---------- Material for this exercise ----------
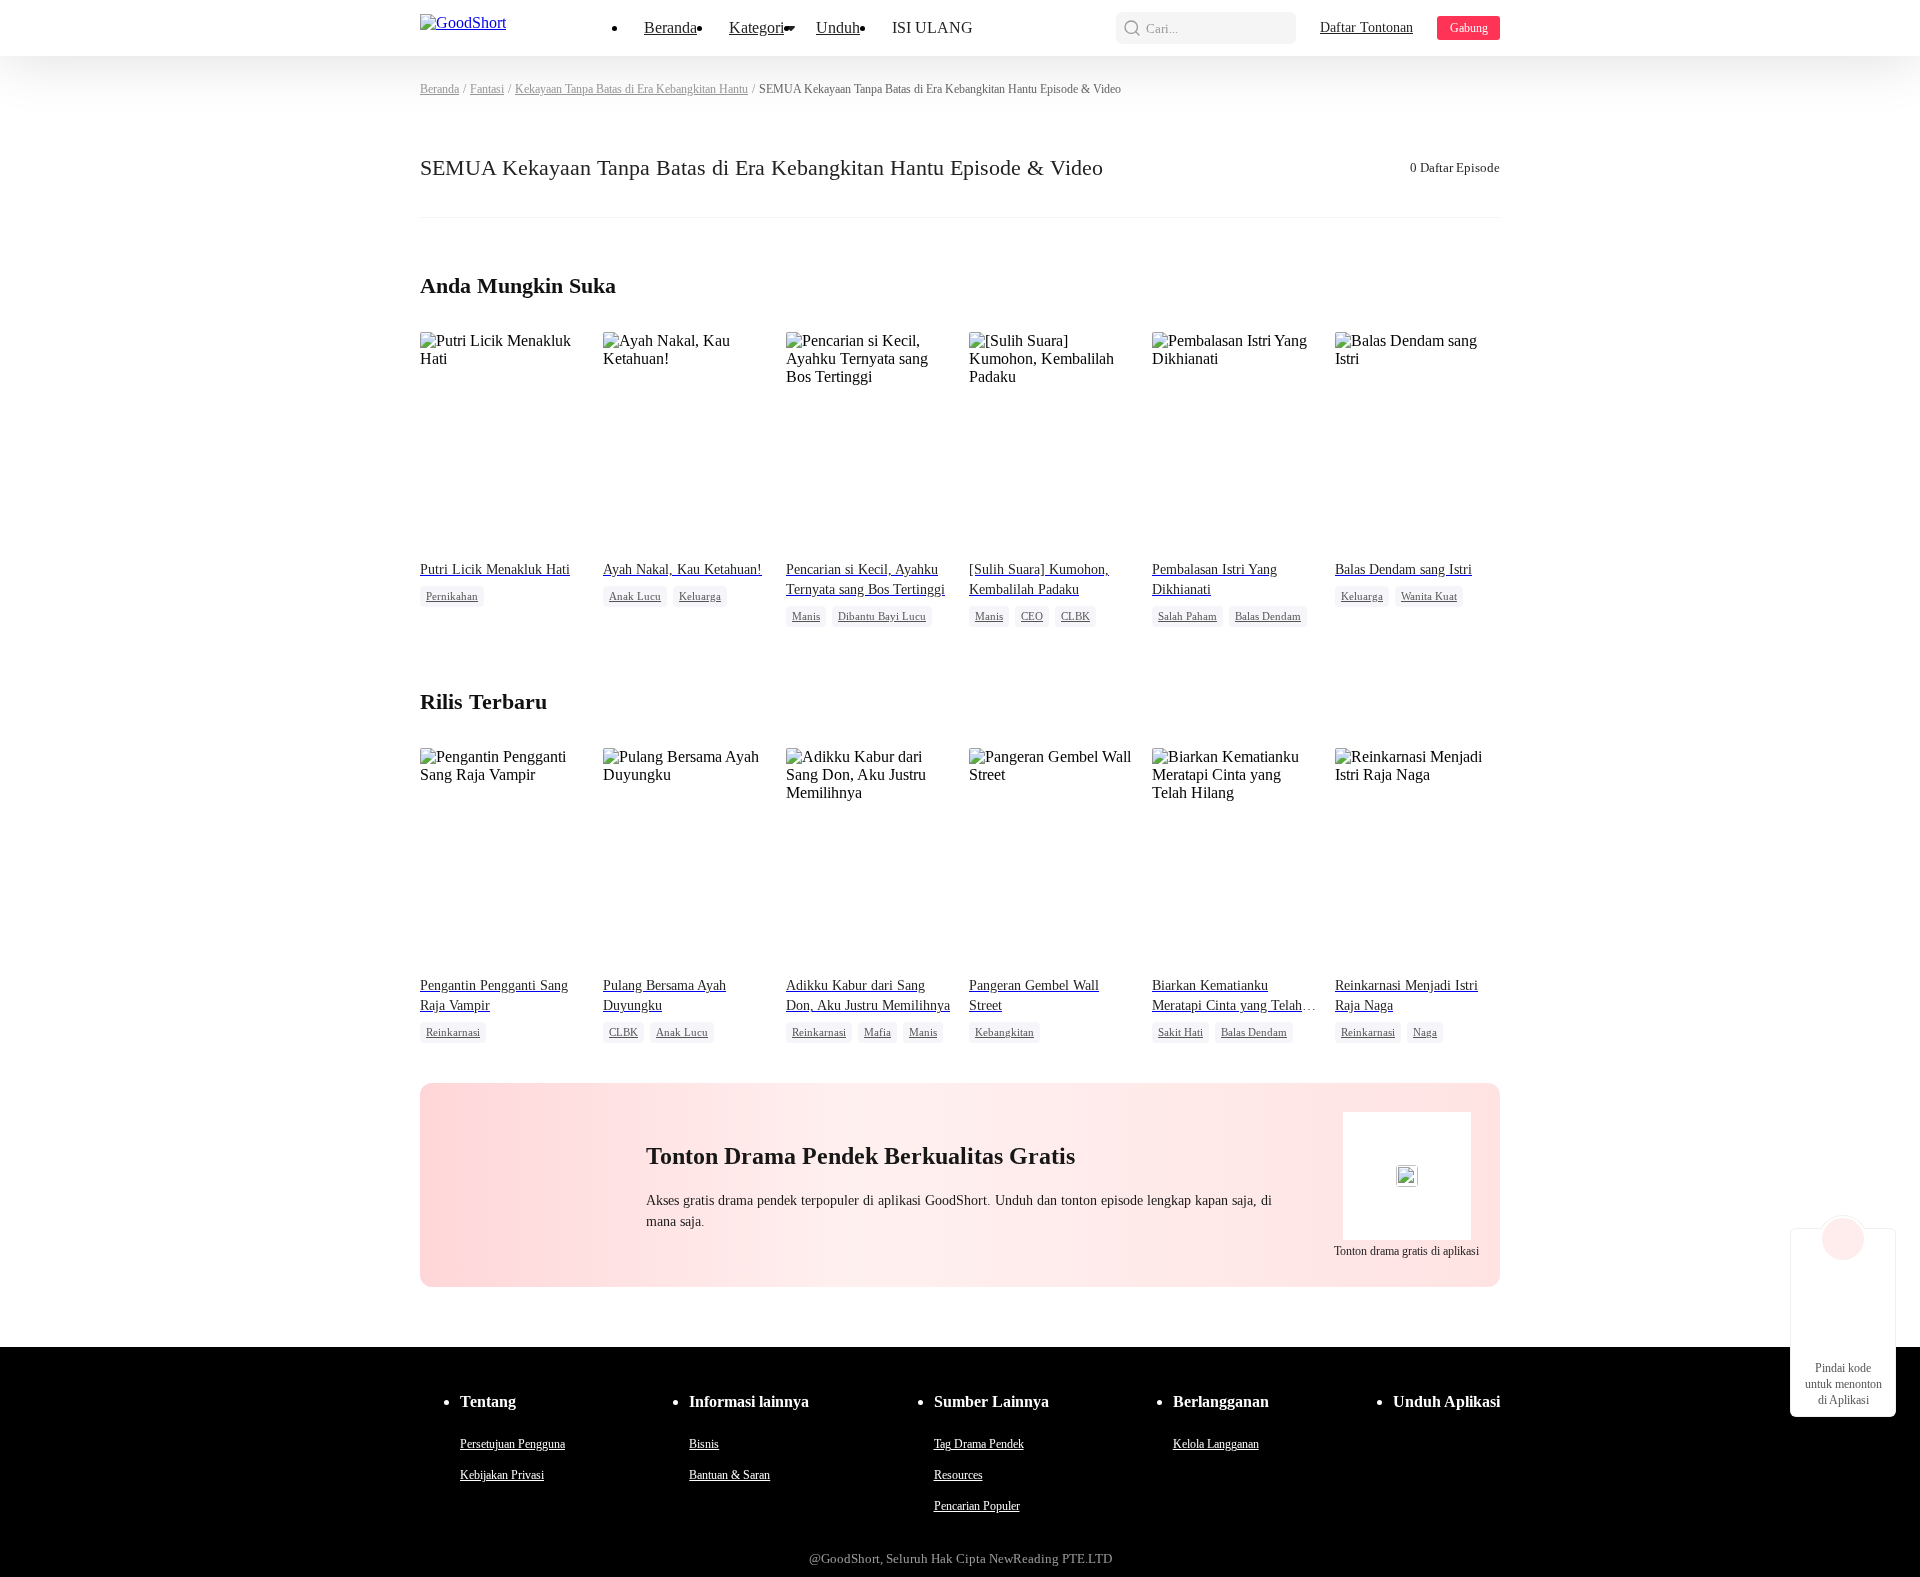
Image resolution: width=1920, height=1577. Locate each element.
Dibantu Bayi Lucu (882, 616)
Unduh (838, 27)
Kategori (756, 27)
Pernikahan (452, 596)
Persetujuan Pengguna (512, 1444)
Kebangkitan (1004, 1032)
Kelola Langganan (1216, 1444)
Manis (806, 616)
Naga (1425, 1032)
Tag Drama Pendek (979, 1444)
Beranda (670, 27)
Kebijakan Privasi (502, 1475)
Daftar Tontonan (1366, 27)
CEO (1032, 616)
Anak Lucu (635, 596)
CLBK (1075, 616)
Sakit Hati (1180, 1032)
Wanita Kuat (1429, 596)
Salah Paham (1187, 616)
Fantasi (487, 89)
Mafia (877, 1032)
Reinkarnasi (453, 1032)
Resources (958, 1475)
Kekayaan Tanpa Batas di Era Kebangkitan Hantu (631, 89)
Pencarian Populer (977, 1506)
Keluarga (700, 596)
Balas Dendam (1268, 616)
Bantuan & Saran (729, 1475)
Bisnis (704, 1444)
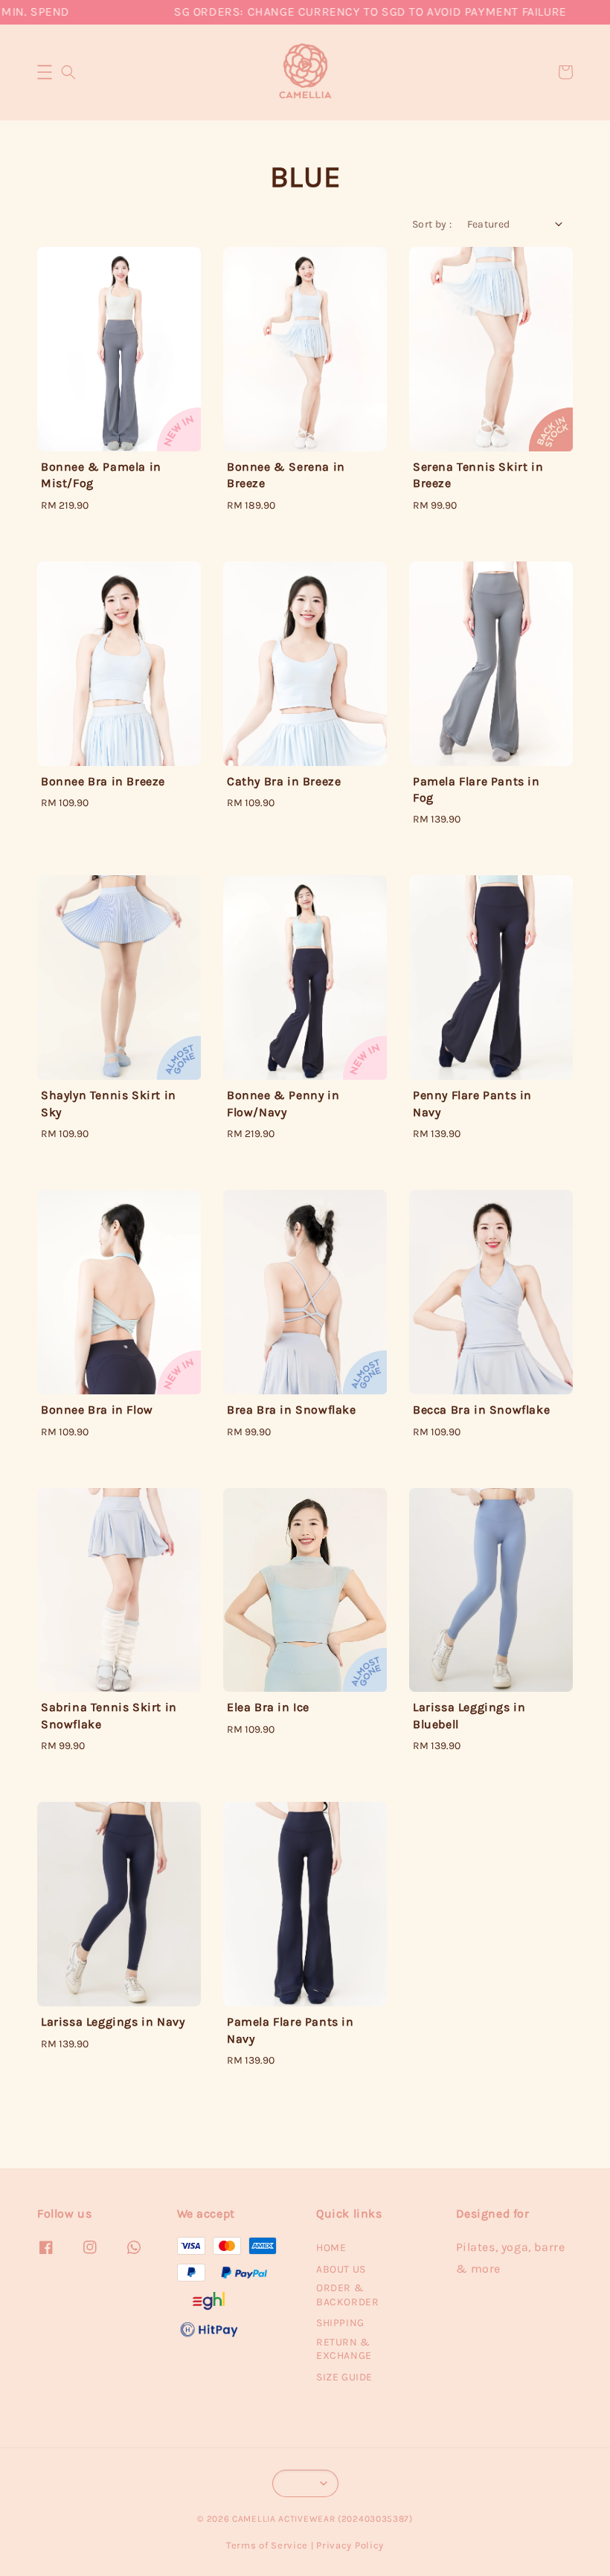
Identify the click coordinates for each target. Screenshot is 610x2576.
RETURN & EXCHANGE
----------
● **What needs to be done**
Without the pictures, write out every entry exactly as it appears.

● **Solution below**
Image resolution: width=1920, height=1577. Locate each element.
Dibantu Bayi Lucu (882, 616)
Unduh (838, 27)
Kategori (756, 27)
Pernikahan (452, 596)
Persetujuan Pengguna (512, 1444)
Kebangkitan (1004, 1032)
Kelola Langganan (1216, 1444)
Manis (806, 616)
Naga (1425, 1032)
Tag Drama Pendek (979, 1444)
Beranda (670, 27)
Kebijakan Privasi (502, 1475)
Daftar Tontonan (1366, 27)
CEO (1032, 616)
Anak Lucu (635, 596)
CLBK (1075, 616)
Sakit Hati (1180, 1032)
Wanita Kuat (1429, 596)
Salah Paham (1187, 616)
Fantasi (487, 89)
Mafia (877, 1032)
Reinkarnasi (453, 1032)
Resources (958, 1475)
Kekayaan Tanpa Batas di Era Kebangkitan Hantu (631, 89)
Pencarian Populer (977, 1506)
Keluarga (700, 596)
Balas Dendam (1268, 616)
Bantuan & Saran (729, 1475)
Bisnis (704, 1444)
Identify the click coordinates for each target. Screenshot is 610x2576.
RETURN & EXCHANGE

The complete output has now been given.